The Spanish tailors who created this set of vestments lavishly used the imported silk bolt on the most significant and visible components of the set—the underside of the baldachin and the backs of the dalmatics and chasuble. But they also ensured the maximum use of this precious textile by thriftily piecing together small fragments of the silk to create the maniples and stole. The tailors also incorporated locally made textiles for both decorative and functional purposes when stitching the components together. Each piece is decoratively augmented with Spanish tape woven in red, white, and blue cotton (fig. 9). European tailors typically used this type of tape to reinforce and cover the seams of the narrow widths of European silks used on many church vestments. Given the wider width of Chinese silk, the tape on the PEM vestments is used more decoratively, often stitched on top of a single length of silk, rather than necessarily covering a seam.33 Various elements of the set were also lined with European linen to provide support for the especially thin and supple Chinese silk.

A close-up view of the sleeve of a garment decorated with lion and floral motifs.
Expand Fig. 9 Unknown artists, Dalmatic (detail) from a set of liturgical textiles, China, assembled in Spain, 1580s–1640s. Brocaded silk and cotton tape, lined with linen. Peabody Essex Museum, Salem: Museum purchase made possible in part by the Asian Export Art Visiting Committee and an anonymous donor, 2001, AE85947.3AB.

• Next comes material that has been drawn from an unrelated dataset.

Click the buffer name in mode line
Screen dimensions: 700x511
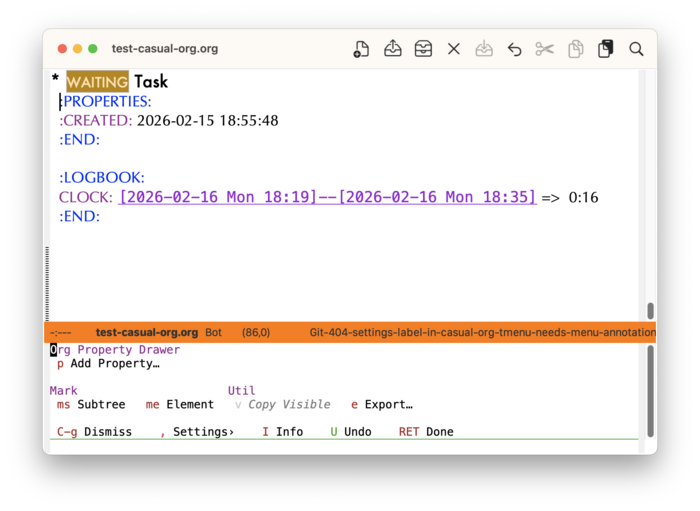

The baldachin is perhaps the most unusual component of the set to survive (fig 10). Baldachins are architectural canopies that mark and enclose a space in a religious, civic, or domestic environment. As noted in Rivas’s essay in this volume, textile canopies were sometimes hung above a throne or chair in the palaces and homes of the elite. The 1729 inventory of Carlos Bermúdez de Castro, archbishop of Manila, included a baldachin, which he used to display artworks.34 Baldachins used religiously typically hang above an altar or devotional image, suspended from above or supported on slender columns. Encountered on its own, this baldachin could have been made for either a domestic or religious setting, but its survival with accompanying religious garments made from the same Chinese silk indicates that it was likely designed to be used religiously.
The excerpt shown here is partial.